O relatório destaca que a adolescência não é apenas uma fase de vulnerabilidade e risco de tumulto e rebelião, mas também uma um periodo de oportunidades. Em alguns contextos, os adolescentes podem ter as maiores necessidades do que qualquer outra faixa etária, porque são muitas vezes expostos ao casamento precoce, exploração sexual, drogas e conflitos armados.

Investir nos adolescentes significa consolidar as conquistas obtidas para as crianças mais novas, aquelas com idade entre 0 a 9 anos, e investindo em adolescentes significa acelerar a luta contra o ciclo intergeracional da desigualdade, pobreza e exclusão. Muitas vezes as pessoas que nascem pobres continuam pobres, quando eles crescerem. Ao educar os jovens e dar-lhes oportunidades económicas, este ciclo de pobreza pode ser quebrado.

«Os adolescentes estão cada vez mais enfrentando mais riscos de acidentes e lesões não intencionais, problemas nutricionais e de exploração sexual que conduz ao HIV, outras infecções sexualmente transmissíveis, gravidez e complicações do parto. Melhor informação e melhores serviços ajudam a reduzir esses riscos. Melhor escolaridade, em particular o ensino secundário, gera mais benefícios, tais como casamentos em idade mais avançada, baixas taxas de fecundidade e melhor impacto na saúde. Os adolescentes estão em risco de violência, abuso, exploração, incluindo o trabalho infantil, o tráfico, o recrutamento por grupos armados. O aumento da protecção social e jurídica reduz esses riscos», refere o documento.

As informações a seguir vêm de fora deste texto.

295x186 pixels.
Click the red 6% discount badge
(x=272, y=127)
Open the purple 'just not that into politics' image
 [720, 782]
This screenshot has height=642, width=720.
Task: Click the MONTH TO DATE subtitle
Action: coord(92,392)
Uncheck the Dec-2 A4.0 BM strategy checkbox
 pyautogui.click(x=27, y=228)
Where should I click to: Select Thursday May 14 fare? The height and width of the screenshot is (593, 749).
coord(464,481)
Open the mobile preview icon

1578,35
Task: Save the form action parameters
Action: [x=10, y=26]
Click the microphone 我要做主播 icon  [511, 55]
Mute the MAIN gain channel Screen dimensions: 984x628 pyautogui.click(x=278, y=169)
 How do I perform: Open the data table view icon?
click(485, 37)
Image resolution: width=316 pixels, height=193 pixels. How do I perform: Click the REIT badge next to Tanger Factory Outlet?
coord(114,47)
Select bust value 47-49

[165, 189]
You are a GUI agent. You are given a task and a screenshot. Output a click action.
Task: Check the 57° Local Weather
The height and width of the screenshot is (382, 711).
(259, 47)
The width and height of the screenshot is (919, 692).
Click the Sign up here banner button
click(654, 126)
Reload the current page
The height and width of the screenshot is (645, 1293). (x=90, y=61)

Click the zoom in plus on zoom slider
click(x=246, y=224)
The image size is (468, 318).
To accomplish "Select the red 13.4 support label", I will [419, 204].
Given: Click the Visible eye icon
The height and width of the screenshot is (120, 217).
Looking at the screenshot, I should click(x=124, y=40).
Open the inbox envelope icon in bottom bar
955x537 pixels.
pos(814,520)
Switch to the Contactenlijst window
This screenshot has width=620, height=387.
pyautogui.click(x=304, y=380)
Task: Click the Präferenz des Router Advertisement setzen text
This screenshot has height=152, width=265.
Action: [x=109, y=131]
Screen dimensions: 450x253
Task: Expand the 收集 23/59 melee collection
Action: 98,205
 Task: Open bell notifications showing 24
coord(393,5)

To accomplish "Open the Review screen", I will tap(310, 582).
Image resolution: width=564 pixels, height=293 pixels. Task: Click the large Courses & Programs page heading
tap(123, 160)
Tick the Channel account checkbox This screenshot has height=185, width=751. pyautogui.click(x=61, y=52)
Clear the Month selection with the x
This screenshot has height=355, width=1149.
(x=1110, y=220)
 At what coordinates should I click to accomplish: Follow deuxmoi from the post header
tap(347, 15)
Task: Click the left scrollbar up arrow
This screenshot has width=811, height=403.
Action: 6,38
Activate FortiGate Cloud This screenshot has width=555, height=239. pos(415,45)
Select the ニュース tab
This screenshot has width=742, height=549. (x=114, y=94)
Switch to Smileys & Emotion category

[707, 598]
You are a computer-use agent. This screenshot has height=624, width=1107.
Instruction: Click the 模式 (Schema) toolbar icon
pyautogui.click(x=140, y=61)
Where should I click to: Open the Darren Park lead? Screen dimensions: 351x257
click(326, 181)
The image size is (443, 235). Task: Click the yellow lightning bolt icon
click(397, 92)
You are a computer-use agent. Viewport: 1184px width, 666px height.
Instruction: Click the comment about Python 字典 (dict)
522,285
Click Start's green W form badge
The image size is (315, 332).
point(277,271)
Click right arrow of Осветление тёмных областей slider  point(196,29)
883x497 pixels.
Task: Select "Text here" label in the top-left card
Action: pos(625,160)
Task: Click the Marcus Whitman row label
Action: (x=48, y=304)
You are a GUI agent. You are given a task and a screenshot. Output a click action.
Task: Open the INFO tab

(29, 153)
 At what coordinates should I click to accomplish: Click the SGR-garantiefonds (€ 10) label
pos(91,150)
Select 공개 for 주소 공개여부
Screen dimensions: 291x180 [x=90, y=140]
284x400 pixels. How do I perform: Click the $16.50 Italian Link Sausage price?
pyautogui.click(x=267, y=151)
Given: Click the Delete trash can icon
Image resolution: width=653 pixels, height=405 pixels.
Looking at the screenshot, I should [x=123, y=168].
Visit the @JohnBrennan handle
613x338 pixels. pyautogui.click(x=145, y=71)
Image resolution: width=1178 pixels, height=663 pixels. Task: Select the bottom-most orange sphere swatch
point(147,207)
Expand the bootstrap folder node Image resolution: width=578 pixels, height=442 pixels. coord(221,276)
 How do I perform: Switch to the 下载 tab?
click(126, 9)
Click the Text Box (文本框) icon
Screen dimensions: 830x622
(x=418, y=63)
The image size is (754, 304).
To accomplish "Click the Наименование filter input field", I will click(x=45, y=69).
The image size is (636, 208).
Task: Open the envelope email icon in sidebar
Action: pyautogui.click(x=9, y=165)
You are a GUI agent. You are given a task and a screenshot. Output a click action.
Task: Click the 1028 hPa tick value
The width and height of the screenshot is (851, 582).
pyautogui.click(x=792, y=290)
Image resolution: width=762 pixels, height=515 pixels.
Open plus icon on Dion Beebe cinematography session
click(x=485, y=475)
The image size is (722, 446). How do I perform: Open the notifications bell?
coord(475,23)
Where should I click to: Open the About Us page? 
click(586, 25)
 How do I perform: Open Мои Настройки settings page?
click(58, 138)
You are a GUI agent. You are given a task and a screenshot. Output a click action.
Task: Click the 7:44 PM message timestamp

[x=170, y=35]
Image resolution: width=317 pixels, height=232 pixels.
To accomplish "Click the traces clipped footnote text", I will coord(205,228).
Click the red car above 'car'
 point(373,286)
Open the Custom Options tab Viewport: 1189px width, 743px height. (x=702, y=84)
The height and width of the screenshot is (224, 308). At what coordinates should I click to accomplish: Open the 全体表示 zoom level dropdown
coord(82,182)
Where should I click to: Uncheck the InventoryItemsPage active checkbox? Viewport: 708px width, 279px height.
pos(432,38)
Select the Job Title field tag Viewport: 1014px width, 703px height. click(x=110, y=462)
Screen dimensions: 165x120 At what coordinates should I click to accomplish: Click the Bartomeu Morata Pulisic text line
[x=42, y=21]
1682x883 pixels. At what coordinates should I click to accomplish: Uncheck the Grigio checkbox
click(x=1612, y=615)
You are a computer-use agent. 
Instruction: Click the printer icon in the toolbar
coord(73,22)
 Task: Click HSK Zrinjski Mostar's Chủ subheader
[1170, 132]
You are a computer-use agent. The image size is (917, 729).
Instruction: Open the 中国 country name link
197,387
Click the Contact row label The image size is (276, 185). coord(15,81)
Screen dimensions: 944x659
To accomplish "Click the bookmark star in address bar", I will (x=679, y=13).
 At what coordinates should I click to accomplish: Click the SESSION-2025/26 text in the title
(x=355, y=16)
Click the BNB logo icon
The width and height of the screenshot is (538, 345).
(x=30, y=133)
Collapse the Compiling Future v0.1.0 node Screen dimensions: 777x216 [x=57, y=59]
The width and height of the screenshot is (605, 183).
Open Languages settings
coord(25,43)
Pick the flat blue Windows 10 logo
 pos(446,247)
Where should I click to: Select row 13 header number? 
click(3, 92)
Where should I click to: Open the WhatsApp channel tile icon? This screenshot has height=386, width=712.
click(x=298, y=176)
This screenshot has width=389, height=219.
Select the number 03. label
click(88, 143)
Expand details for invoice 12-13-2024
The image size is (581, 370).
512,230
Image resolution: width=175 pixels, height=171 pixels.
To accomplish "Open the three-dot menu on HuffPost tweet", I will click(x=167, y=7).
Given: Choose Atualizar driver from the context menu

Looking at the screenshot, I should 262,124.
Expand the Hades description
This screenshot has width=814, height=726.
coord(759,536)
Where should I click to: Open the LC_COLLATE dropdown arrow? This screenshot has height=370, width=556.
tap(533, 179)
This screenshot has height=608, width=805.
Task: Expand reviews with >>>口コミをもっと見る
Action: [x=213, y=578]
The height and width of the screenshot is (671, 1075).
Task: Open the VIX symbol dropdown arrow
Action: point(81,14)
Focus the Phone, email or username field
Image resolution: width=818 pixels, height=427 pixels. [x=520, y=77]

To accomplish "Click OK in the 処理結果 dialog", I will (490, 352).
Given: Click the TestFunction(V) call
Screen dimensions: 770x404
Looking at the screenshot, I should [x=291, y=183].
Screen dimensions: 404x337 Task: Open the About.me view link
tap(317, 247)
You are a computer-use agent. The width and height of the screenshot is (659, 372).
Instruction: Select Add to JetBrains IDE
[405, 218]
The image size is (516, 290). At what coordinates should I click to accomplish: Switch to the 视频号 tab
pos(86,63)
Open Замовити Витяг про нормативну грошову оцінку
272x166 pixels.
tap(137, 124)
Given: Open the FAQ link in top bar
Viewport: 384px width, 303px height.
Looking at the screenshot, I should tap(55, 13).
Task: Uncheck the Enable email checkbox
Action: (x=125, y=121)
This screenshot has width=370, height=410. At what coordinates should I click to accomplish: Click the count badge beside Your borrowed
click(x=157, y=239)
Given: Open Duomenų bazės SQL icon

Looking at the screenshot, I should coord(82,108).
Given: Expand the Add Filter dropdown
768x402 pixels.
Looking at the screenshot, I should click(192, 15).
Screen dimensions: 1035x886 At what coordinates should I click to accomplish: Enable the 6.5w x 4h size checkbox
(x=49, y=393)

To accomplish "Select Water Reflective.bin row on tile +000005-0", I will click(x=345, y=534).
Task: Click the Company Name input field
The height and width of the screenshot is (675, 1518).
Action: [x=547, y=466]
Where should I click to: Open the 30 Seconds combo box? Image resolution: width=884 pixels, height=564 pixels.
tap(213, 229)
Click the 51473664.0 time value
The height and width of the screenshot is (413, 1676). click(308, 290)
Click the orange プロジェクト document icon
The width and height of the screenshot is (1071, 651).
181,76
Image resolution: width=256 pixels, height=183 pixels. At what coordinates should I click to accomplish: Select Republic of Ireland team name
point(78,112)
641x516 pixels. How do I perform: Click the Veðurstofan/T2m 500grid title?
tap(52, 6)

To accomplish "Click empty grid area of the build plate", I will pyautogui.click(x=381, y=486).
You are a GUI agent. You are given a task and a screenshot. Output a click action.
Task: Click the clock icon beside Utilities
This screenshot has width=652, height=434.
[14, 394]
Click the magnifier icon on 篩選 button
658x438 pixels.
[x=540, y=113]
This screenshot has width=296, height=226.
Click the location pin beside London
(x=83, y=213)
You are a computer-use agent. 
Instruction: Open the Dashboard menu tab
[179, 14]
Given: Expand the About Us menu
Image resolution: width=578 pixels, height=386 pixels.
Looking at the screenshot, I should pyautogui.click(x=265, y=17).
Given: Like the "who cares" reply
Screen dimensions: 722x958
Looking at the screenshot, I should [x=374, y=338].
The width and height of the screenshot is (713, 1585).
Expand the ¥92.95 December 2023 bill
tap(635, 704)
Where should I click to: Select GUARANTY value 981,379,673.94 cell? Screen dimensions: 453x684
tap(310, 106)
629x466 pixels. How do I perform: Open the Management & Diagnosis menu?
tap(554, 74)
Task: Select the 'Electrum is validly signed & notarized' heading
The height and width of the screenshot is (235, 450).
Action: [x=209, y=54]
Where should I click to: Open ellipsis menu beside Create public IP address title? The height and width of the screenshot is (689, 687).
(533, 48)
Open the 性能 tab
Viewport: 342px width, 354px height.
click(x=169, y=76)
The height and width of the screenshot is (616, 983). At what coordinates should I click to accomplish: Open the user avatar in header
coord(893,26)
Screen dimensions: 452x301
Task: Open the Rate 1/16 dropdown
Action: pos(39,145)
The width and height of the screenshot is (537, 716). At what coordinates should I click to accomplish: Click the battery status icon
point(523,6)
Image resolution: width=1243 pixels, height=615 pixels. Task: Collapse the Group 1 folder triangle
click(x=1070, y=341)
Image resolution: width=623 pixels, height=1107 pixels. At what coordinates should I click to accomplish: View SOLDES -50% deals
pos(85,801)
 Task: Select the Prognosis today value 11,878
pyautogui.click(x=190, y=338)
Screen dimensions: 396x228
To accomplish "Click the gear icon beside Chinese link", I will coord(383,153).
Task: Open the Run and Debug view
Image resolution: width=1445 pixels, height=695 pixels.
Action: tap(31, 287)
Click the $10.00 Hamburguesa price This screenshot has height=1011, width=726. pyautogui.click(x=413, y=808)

Em Moçambique, metade da população tem menos de 18 anos de idade. «Sabemos que as jovens em particular, são desproporcionalmente afectadas pela epidemia do HIV. As raparigas adolescentes são frequentemente expostas ao sexo inter-geracional e transacional, o que aumenta o seu risco de infecção pelo HIV. Estima-se que a taxa bruta de conclusão do ensino secundário é de 6,5 por cento, o que é muito baixo. É, naturalmente, ainda mais baixos nas zonas rurais».

A existência de violência e abuso sexual nas escolas afecta a frequência e retenção escolar, especialmente das raparigas. O abuso sexual de raparigas nas escolas é uma preocupação particular. O tráfico de crianças também é reconhecido problema, assim como o casamento precoce. Dados recentes mostram que 17 por cento de raparigas moçambicanas são obrigadas a casar antes dos 15 anos.

A principal recomendação do foro de políticas é investir na educação e formação; aumentar a participação dos jovens, criar um ambiente propício aos direitos do adolescente, e abordar temas da pobreza e da desigualdade.